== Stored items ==
=== Begin Enclosure ===

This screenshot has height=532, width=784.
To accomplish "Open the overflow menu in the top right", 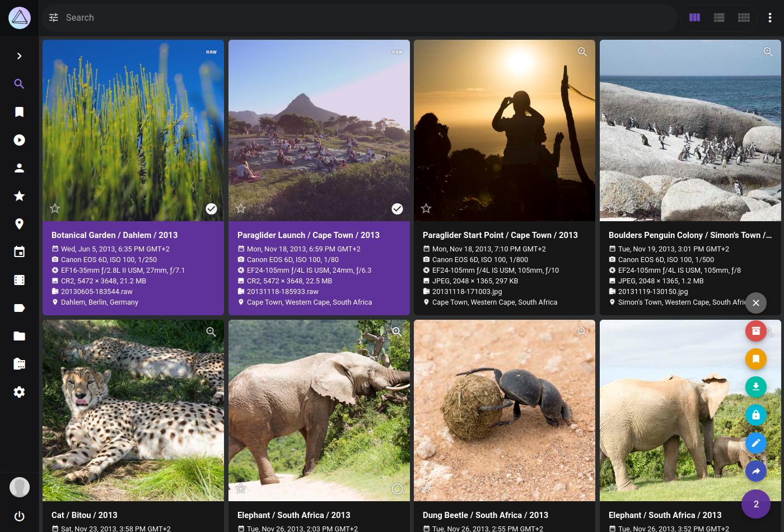I will (x=770, y=17).
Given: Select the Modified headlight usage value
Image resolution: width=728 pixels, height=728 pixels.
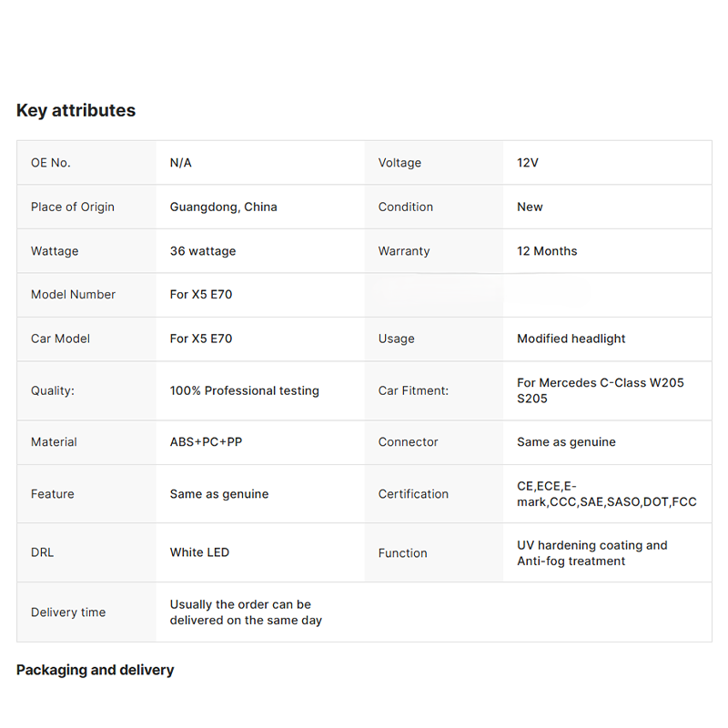Looking at the screenshot, I should coord(571,339).

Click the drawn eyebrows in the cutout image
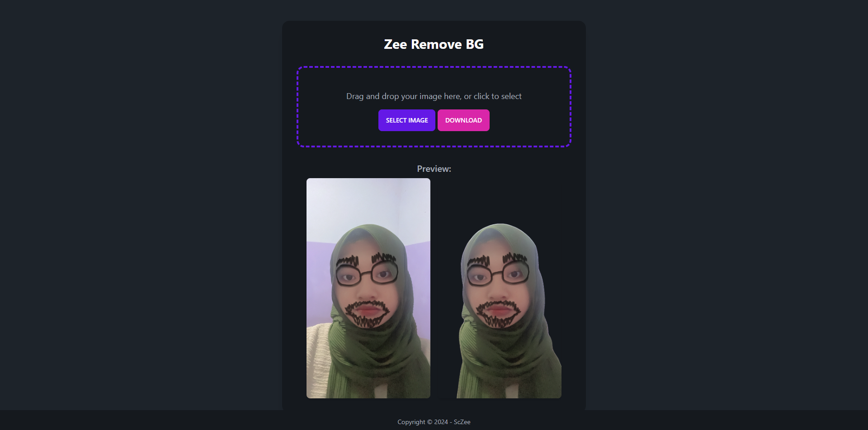[497, 260]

=== End Enclosure ===

Find the line holding "Given: Select the" in the data above. Retype it and every later line exactly, through the end, but not the pictures.

== Exercise solution ==
Given: Select the Modified headlight usage value
Image resolution: width=728 pixels, height=728 pixels.
Looking at the screenshot, I should coord(571,339).

Click the drawn eyebrows in the cutout image
[497, 260]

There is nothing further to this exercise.